What it means: That try as they might, the Yankees and Orioles can't seem to shake one another. The Orioles beat the Rays on another walk-off Thursday afternoon, so naturally the Yankees came back with this tidy 2-0 win tonight to keep pace in the American League East. Another bad RISP night -- 1-for-9 -- was more than offset by an outstanding starting pitching performance.
Phil up: It wasn't Phil Hughes' best outing of the season -- that would be his complete game against the Tigers back in June -- but it certainly was his best in two months and could not have come at a better time for the Yankees. Facing an admittedly weak Boston lineup that was missing Dustin Pedroia (whose wife gave birth to their second son today), Hughes took a shutout into the eighth inning, allowing five hits, walking no one and striking out seven. Hughes killed the Red Sox with changeups in August, but tonight it was all heat; all of his seven K's came on his four-seamer.
Capt. Crawl: As he insisted he would Wednesday night, Derek Jeter played, but he looked far from 100 percent healthy. In his first three at-bats as the designated hitter, Jeter grounded out twice and flied out -- and jog-walked slowly back to the dugout each time, looking as if he was trying very hard not to limp.

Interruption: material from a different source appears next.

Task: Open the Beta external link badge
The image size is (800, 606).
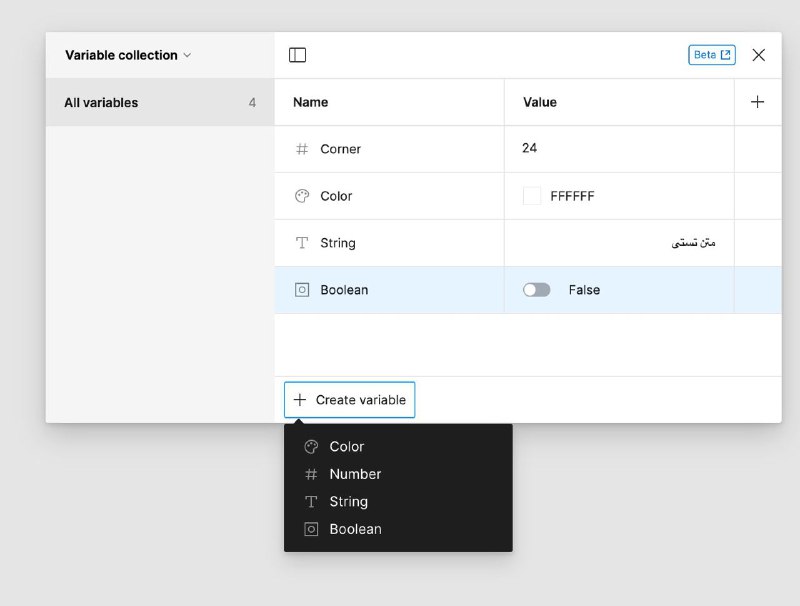Action: (712, 55)
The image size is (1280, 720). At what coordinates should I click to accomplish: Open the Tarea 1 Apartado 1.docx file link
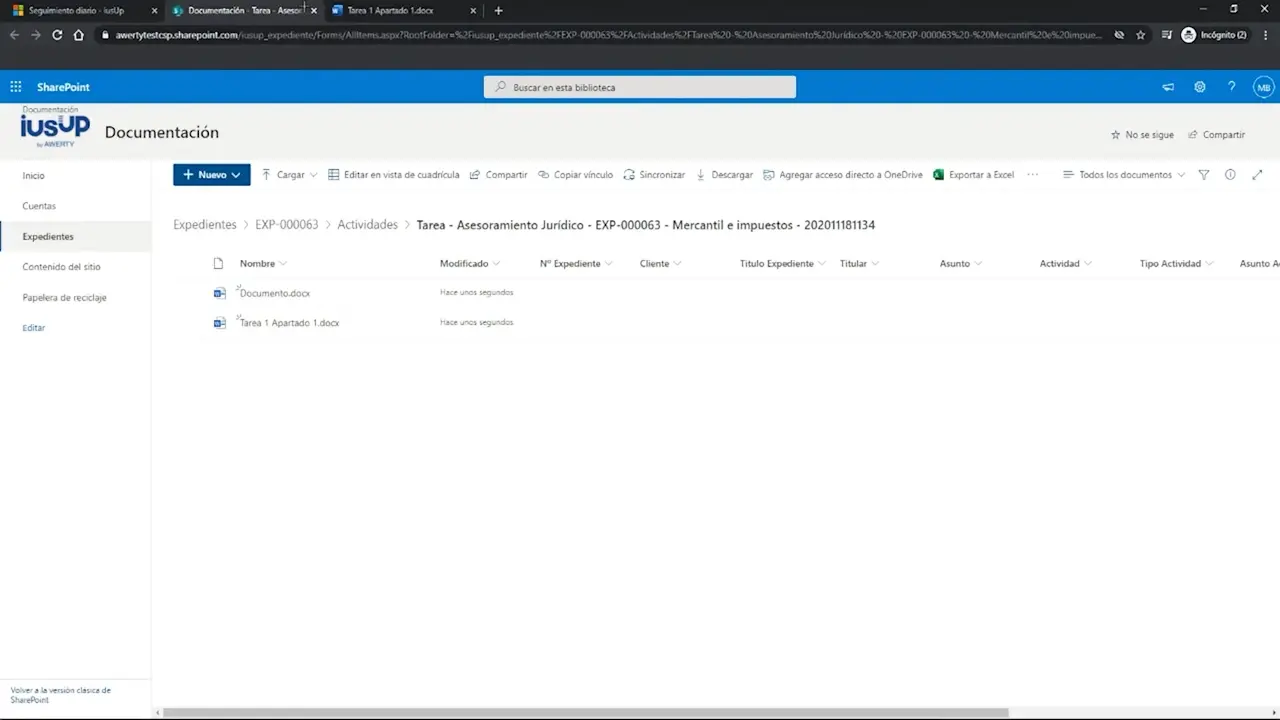[289, 323]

Derek, say hey to Willie: Despite playing on one good leg, Jeter reached another milestone tonight, pulling even with Willie Mays for 10th place on baseball's all-time hit list with a seventh-inning single that drove in the Yankees' second run of the game. Once again, Jeter was the only Yankee to come up with a timely hit -- his was the team's first of the night with runners in scoring position.

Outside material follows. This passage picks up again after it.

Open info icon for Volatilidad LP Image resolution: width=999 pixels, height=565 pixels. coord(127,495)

RISP aversion: When the Yankees loaded the bases with none out in the fourth, the Red Sox had them right where they wanted 'em. Although they got one run home on Andruw Jones' sac fly, that was it as Curtis Granderson lined into an unassisted double play to end the inning. And when they got a one-out double in the fifth from Eduardo Nunez, he could go no further than third after groundouts by Jeter and Nick Swisher.

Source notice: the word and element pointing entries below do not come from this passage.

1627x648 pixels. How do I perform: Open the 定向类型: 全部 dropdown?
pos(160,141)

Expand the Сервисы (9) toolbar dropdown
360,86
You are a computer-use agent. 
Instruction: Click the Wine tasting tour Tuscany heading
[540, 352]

Grand tour: Granderson had to go what looked like a quarter-mile to run down Scott Podsednik's drive and then brace himself with his hands to stop from running headlong into the iron service gate in the center-field fence at Fenway for a spectacular first-inning putout.
A-Rod scoots past 'Scooter,' ties 'The Horse': When Alex Rodriguez scored the first run of the game on Jones' sacrifice fly, he passed Phil Rizzuto for sole possession of 18th place on the all-time Yankees runs scored list (889) and tied Lou Gehrig for ninth place on MLB's all-time list (1,888).
Record night for Grandy, too: Granderson struck out three times and each time set a Yankees single-season record. Grandy made the mark his own last season with 169, a record he broke with two K's Wednesday night. He now has 173 -- one shy of his personal "best," set in 2006 as a Detroit Tiger.
Spark plug: Inserted at shortstop in place of Jeter, Nunez provided some kick to the lineup with a single and double in four at-bats. He also handled three chances flawlessly in the field.
What's next? A flight home followed by the start of the last big homestand of the year, nine games against the Tampa Bay Rays, Toronto Blue Jays and Oakland Athletics. CC Sabathia (13-5, 3.56 ERA) kicks off the festivities against the third-place Rays, fresh off their sweep at the hands of the Orioles, and their Cy Young candidate, LHP David Price (17-5, 2.54), on Friday night, first pitch at 7:05 ET.